In an effort to reinforce the response to seismic activity in the state, Oklahoma Gov. Mary Fallin signed a bill clarifying that state regulators -- specifically, the Oklahoma Corporation Commission (OCC) -- has the authority to declare an emergency in matters pertaining to the oil and natural gas industry, and to take appropriate action when an emergency occurs.
On Monday, Fallin signed HB 3158, which was introduced last February by House Speaker Jeff Hickman (R-Fairview). The bill amends Section 52 of Title 17 of the Oklahoma Statutes, which covers the regulatory powers granted to the OCC.
Under HB 3158, "for [the] purposes of immediately responding to emergency situations having potentially critical environmental or public safety impact and resulting from activities within its jurisdiction, the OCC may take whatever action is necessary, without notice and hearing, including without limitation the issuance or execution of administrative agreements by the [OCC's] Oil and Gas Conservation Division [OGCD]...to promptly respond to the emergency."

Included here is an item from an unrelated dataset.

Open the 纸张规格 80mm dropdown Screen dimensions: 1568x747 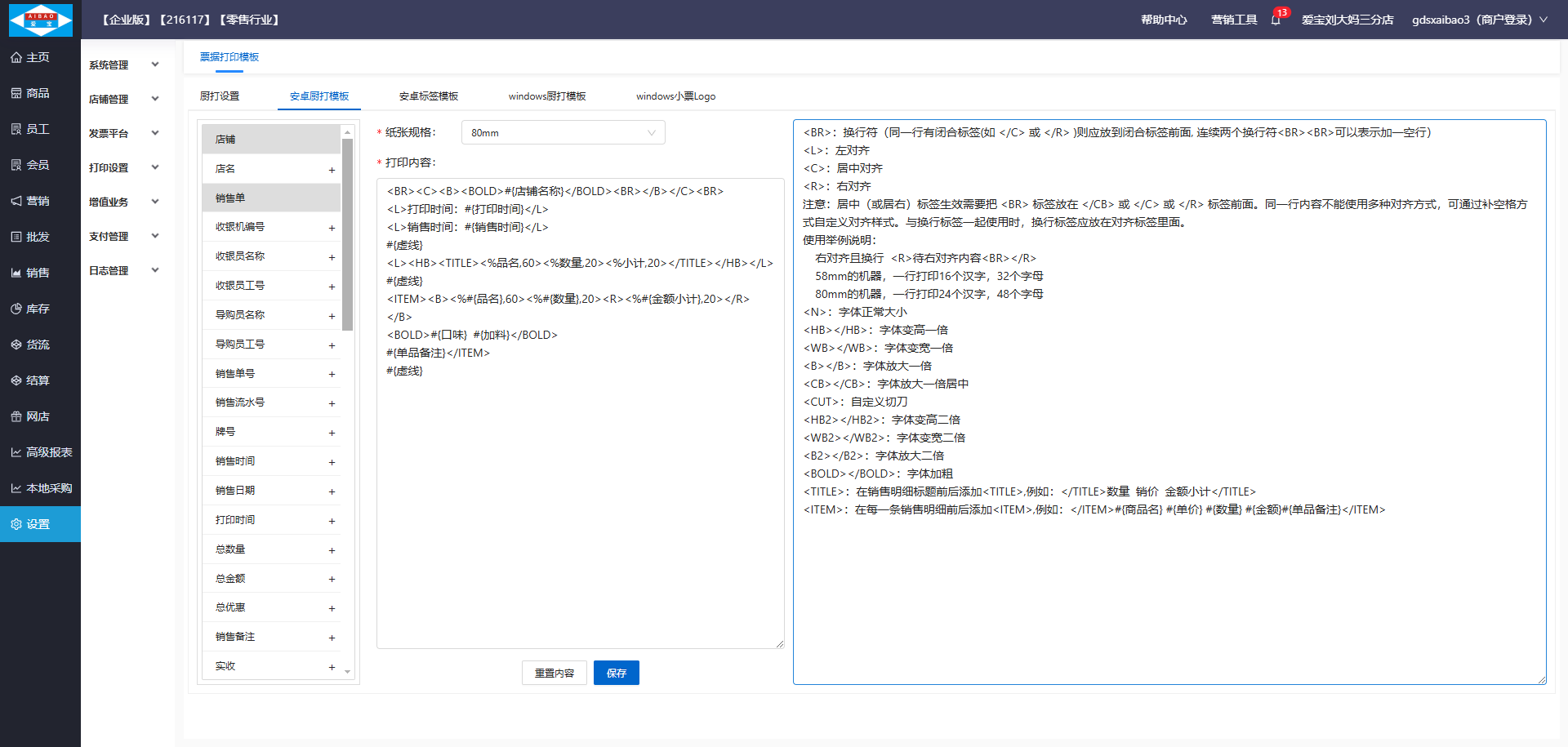pos(563,133)
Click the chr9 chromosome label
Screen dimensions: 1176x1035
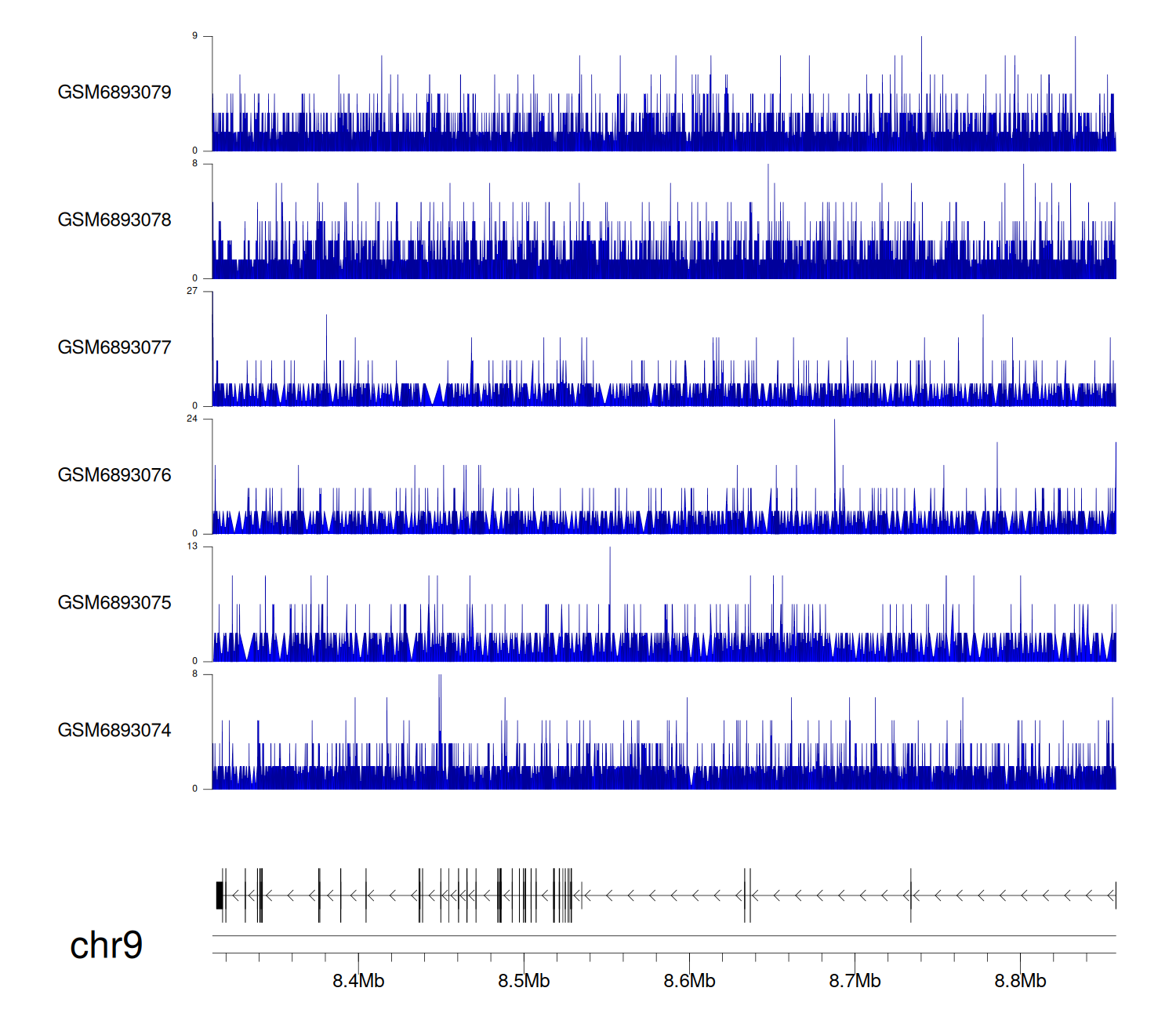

HB 3158 unanimously passed both chambers of the state legislature. It cleared the House of Representatives on March 7 and the Senate on April 11, by votes of 92-0 and 42-0, respectively.
The bill was signed three months after the state avoided a court battle, within its own court system, with SandRidge Energy Inc. (see Shale Daily, Jan. 21). Last December, the OGCD had ordered the Oklahoma City-based company to shut down four wastewater disposal wells and curtail operations at 40 others (see Shale Daily, Dec. 21, 2015). SandRidge refused, ostensibly on the grounds that it would be uneconomic for it to comply with the orders (see Shale Daily, Dec. 4, 2015).
SandRidge announced in March that it was considering going private or voluntarily filing for bankruptcy protection to reorganize (see Shale Daily, March 30).
Last month, the OGCD ordered more than 400 wastewater injection wells targeting the Arbuckle Formation to reduce their disposal volumes by 40% below 2014 levels over the next two months (see Shale Daily, March 7). The OGCD also expanded its "area of interest" in the state, effectively placing restrictions on more than 100 additional disposal wells in areas that have not yet recorded major earthquake activity. A pair of earthquakes, including one that registered 4.2 magnitude on the Richter scale, hit central Oklahoma in late March (see Shale Daily, March 29).
The OGCD began ordering operators to either shut down or curtail intake volumes at injection wells in March 2015, shortly before scientists with the Oklahoma Geological Survey (OGS) attributed the increase in seismic activity to injection wells targeting the Arbuckle Formation, which closely overlies the crystalline basement (see Shale Daily, April 22, 2015; April 2, 2015). The OGS said the disposal of extremely salty water -- a byproduct of oil and gas production, not the mostly freshwater used for hydraulic fracturing (fracking) -- is responsible for the quakes (see Shale Daily, Jan. 5).
During a conference call on Thursday to discuss first quarter results (see relatedstory), Basic Energy Inc. CEO Roe Patterson was asked whether he is concerned about future work in Oklahoma because of the increase in seismic activity and the possible link to injection wells. Basic provides well services across the U.S. onshore, including fluid services.
"We don't have any [injection wells] in the area that's gotten all the scrutiny, and that's fortunate," Patterson said. "But we do frack in that market for a couple of customers. Right now, the fracking is completely shut off. It's completely postponed. We've got several wells to do in there, if it ever comes back."
Patterson said the issues can be overcome by producers.
"I think probably the solution is going to be injection of water in different zones, rather than the zone that's under scrutiny," Patterson said. "I think they'll spread out the water into different zones and move it around, rather than concentrating in one particular zone, which is what they were doing before. That ought to alleviate a lot of the issues and the scrutiny on it.
"There's varying opinions out there, whether you believe the science that the injection wells are actually causing or inducing tremors. But you can debate that all day. I think the solution will be some sort of compromise for water injection into different zones. That ought to happen in the next six months or so."